Wages and personal income tax of foreign workers shall comply with the following regulations.
Minimum wage for foreign workers #
In Vietnam, the minimum wage is understood as the lowest salary as a basis for employees and businesses to negotiate with each other. In particular, the salary paid to employees in normal working conditions, ensuring enough working time in a month.
Here are some notes on regional minimum wages when employing workers in Vietnam.
According to Decree 38/2022/ND-CP, from July 01, 07, the regional minimum wage is regulated as follows:
Areas of application
4.680.000 VND / month
Enterprises operating in the area of I
3.920.000 VND / month
Enterprises operating in the area of Region II
3.430.000 VND / month
Enterprises operating in the area of Region III
3.070.000 VND / month
Enterprises operating in the area of region IV
Including in the city. Ho Chi Minh:
- Region I includes Thu Duc City, District 1, District 2, District 3, District 4, District 5, District 6, District 7, District 8, District 9, District 10, District 11, District 12, Binh Thanh, Tan Phu , Tan Binh, Binh Tan, Phu Nhuan, Go Vap, Cu Chi, Hoc Mon, Binh Chanh, Nha Be districts.

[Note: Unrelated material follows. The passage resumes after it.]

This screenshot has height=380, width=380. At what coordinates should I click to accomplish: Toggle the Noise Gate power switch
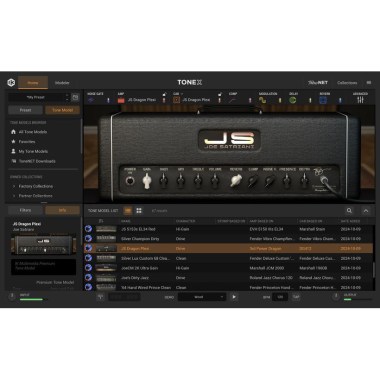click(x=108, y=100)
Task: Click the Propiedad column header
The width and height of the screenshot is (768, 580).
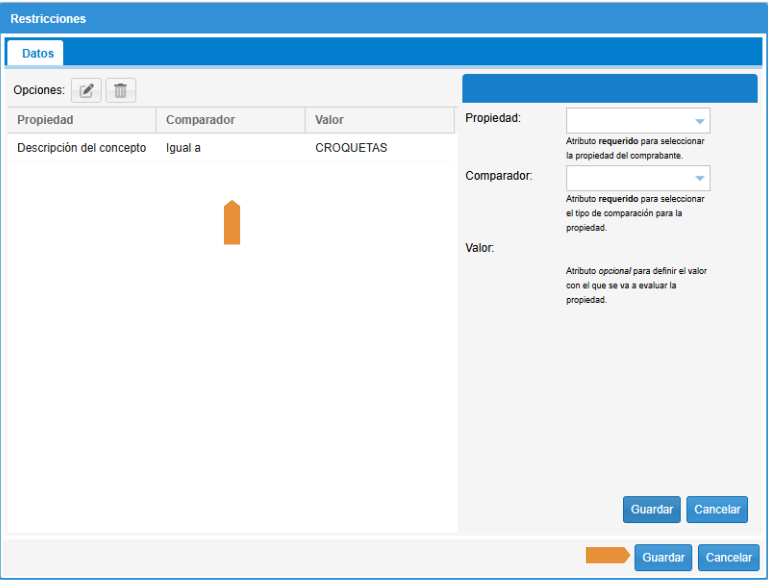Action: pos(80,120)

- Region II includes Can Gio district.
- There are no zones III and IV.
Subjects applying the regional minimum wage
- Agencies, international organizations, foreign organizations, and foreign individuals in Vietnam employ or hire workers under labor contracts.
- Enterprises are established, organized, managed and operated in accordance with the Law on Enterprises.
- Employees work under the labor contract regime prescribed by the Labor Code.
- Cooperatives, farms, cooperative groups, households, individuals, unions of cooperatives and other organizations in Vietnam that employ workers under labor contracts.
Foreign-invested enterprises in Vietnam, when applying the regional minimum wage, must ensure knot lower than the regional minimum wage for employees doing the simplest jobs.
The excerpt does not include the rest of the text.